A frequente nomeação de prédios, praças e ruas públicas em homenagem a personalidades levanta uma dúvida comum: quem pode dar nome a esses espaços no Brasil? Embora pareça um gesto simples, a escolha de homenageados segue regras específicas, definidas por leis federais e municipais para evitar o uso político desses espaços.
O processo de nomeação de um bem público geralmente parte do Poder Legislativo, seja a Câmara de Vereadores, no caso dos municípios, ou o Congresso Nacional, para bens da União. O projeto de lei passa por votação e, se aprovado, segue para a sanção do chefe do Executivo, como o prefeito ou o presidente.
O que diz a lei federal
A principal regra, estabelecida pela Lei Federal nº 6.454/1977 e alterada em 2013, é clara: é proibido homenagear pessoas vivas em bens públicos de qualquer natureza, bem como aquelas que se notabilizaram pela exploração de mão de obra escrava. A legislação busca evitar a promoção pessoal com dinheiro público e o uso de homenagens para fins políticos ou eleitorais. Portanto, qualquer personalidade, por mais importante que seja, só pode ser lembrada após sua morte.
Além da norma federal, cada município pode ter suas próprias regras complementares. Algumas cidades exigem que o homenageado tenha uma ligação histórica ou cultural com o local. Outras estabelecem um tempo mínimo após o falecimento para que a homenagem possa ser concedida, garantindo que a relevância da pessoa seja consolidada ao longo do tempo.
Quem não pode ser homenageado
As restrições vão além de apenas proibir a homenagem a pessoas vivas. Muitas cidades e estados têm legislações específicas que detalham outros impedimentos. Os principais casos são:
- Pessoas condenadas: Indivíduos com condenação transitada em julgado por atos de improbidade administrativa ou crimes contra a administração pública não podem ser homenageados.
- Pessoas ligadas à escravidão: Desde 2013, a lei federal proíbe expressamente homenagear pessoas que se notabilizaram pela defesa ou exploração de mão de obra escrava, em qualquer modalidade.
- Envolvidos em violações de direitos: Nomes ligados a períodos de repressão, como a ditadura militar, ou a episódios de violação dos direitos humanos, são frequentemente vetados por leis municipais e estaduais.
- Nomes de difícil pronúncia: Algumas legislações também recomendam evitar nomes muito extensos ou de difícil pronúncia para não complicar a identificação dos endereços e a vida dos cidadãos.

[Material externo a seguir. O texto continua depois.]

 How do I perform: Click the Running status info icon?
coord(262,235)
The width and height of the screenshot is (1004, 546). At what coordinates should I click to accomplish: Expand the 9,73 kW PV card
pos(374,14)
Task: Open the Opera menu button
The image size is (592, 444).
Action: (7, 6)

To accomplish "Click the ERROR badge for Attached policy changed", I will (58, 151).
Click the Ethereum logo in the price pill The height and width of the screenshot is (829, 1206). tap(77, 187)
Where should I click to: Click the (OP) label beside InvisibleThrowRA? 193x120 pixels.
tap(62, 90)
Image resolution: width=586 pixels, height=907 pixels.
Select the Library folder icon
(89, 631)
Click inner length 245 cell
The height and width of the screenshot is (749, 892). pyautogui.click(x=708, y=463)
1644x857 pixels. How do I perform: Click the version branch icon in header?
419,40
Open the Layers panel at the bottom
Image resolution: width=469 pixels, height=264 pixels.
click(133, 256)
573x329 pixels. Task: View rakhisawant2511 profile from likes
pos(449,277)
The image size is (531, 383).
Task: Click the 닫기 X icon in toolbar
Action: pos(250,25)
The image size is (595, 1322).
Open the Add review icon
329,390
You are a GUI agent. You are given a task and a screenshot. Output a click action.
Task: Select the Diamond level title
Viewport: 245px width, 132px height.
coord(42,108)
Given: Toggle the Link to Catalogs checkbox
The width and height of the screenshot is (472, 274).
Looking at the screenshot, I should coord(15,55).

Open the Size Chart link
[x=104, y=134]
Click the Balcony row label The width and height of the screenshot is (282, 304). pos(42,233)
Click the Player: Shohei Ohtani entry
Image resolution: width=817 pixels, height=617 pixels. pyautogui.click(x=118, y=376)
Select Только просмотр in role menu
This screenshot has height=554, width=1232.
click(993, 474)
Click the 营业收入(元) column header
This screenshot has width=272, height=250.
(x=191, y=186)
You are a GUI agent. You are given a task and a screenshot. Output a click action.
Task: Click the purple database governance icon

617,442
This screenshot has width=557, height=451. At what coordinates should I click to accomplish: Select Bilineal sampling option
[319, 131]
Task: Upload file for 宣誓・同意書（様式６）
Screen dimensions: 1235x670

As trocas de nomes de ruas também são comuns e costumam gerar debates. Vias que antes homenageavam figuras hoje consideradas controversas podem ter seus nomes alterados para celebrar personalidades que representem valores mais alinhados com a sociedade atual, mostrando que as homenagens públicas são um reflexo vivo da história e da memória coletiva.